The implications of what Dias had found sunk slowly into those around the room in John’s palace, at least those who had not immediately understood when they heard the news of his return. The problem of the Indies was solved. The Indian Ocean was not landlocked as the geographers had feared. There was therefore a sea route to the spice trade that bypassed the Muslim stranglehold over both the Black Sea and Arabia. That was reason enough for John, there and then, to rename the Cape of Storms the Cape of Good Hope. Even so, the interview with Dias did not go as well as he had clearly hoped. John of Portugal was furious that he had turned back so soon, instead of pressing on up the east coast of Africa, and it would be Vasco da Gama not Dias who would be chosen later to lead the expedition to push through to the Indies.

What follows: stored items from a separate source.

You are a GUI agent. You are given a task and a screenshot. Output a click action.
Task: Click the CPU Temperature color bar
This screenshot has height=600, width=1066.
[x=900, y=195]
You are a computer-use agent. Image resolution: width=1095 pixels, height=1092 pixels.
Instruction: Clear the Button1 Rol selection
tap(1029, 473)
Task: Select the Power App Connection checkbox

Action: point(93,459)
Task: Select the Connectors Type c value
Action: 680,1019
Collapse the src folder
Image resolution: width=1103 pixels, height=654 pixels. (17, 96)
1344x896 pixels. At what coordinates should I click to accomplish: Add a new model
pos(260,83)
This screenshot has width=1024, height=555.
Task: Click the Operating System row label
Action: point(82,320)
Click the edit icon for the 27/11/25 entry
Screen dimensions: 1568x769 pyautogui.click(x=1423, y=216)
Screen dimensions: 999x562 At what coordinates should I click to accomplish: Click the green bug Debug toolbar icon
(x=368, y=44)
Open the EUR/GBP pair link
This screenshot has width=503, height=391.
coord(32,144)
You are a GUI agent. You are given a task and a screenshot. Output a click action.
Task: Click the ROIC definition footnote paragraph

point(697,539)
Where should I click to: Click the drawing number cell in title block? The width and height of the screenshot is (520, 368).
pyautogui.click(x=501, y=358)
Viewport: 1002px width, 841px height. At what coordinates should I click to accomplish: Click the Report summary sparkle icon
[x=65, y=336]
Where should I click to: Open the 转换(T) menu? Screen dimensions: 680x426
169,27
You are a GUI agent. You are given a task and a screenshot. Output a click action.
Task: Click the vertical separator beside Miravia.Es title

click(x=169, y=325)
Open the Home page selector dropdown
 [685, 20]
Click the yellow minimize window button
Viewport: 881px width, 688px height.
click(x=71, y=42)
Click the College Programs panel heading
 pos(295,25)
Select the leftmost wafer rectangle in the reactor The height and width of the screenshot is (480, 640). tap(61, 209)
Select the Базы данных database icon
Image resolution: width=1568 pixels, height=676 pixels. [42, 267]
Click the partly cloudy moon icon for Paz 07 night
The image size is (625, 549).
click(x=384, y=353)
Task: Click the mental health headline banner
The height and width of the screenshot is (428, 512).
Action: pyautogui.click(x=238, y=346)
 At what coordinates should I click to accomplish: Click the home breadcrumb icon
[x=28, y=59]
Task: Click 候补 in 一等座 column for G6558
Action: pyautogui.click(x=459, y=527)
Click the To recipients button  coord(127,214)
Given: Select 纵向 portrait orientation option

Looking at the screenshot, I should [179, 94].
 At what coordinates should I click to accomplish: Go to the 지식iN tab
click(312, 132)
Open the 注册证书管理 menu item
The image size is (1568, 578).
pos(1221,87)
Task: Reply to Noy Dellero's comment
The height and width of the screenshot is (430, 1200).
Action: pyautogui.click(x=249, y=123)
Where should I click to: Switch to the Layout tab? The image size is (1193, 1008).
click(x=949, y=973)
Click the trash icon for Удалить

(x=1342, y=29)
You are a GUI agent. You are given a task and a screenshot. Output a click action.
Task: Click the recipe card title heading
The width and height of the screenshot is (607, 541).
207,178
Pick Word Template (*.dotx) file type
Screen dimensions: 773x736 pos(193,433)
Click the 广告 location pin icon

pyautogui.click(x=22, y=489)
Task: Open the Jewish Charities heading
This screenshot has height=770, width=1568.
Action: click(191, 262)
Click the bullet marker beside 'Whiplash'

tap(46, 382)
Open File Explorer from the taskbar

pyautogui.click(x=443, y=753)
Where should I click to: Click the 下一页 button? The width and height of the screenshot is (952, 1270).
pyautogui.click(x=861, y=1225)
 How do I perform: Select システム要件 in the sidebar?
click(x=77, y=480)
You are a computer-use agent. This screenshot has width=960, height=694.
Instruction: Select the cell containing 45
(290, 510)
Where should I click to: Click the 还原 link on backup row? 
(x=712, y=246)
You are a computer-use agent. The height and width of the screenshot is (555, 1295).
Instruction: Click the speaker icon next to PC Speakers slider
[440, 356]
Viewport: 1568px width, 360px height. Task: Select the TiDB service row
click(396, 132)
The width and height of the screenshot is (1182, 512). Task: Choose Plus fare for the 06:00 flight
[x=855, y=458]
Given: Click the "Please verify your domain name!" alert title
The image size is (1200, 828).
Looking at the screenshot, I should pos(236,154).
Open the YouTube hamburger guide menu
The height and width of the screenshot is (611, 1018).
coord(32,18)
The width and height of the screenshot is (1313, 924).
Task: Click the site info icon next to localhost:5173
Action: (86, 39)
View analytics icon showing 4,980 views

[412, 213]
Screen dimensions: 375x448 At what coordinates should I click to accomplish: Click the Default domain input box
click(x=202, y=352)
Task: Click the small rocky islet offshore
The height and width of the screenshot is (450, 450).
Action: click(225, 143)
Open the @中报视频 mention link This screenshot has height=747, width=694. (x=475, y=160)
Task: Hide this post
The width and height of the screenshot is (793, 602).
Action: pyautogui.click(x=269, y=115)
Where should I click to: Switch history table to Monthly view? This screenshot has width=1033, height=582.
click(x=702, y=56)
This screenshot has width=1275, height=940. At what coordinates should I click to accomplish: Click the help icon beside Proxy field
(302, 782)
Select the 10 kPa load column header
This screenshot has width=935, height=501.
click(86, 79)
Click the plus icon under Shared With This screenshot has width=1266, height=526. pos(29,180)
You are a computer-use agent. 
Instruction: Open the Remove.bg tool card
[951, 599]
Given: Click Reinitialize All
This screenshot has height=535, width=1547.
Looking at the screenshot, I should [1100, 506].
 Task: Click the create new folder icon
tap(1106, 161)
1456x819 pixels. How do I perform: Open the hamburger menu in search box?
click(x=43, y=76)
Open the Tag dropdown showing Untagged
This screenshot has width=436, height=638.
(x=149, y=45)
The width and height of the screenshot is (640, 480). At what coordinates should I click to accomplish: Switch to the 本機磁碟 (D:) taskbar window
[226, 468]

But Columbus was congenitally optimistic, and the news was not all bad. Africa clearly extended much farther south than the Portuguese had hoped. The new route to the Indies was hardly a shortcut. Even so, Portugal was now a hopeless case as far as his own enterprise was concerned, because all their resources would now be concentrated on opening up the new trade route around Africa. There was no point in spending any more time in Lisbon. By the end of the year, Columbus had returned to Castile and changed his name permanently to the Spanish Colón, with its deliberate hint of the Roman consul Colonus, and was waiting for the endless Talavera Commission to reach some conclusion.*
“English girls are divinely pretty and they have one custom which cannot be too much admired,” wrote Erasmus on a visit to London a few years after Bartholomew Columbus was there. “When you go anywhere on a visit, the girls kiss you. They kiss you when you arrive. They kiss you when you go away. They kiss you when you return. Once you have tasted how soft and fragrant those lips are, you could spend your life there.” This is not a view of London that has passed down through history, nor do we have any idea if this was the side of London that Bartholomew experience
d on his visit to the city. But in this delightful, confused, and dirty playground for rich and poor, with its market gardens along the river outside the city walls, Bartholomew began to recover some of his strength and to make contacts outside the Genoese community.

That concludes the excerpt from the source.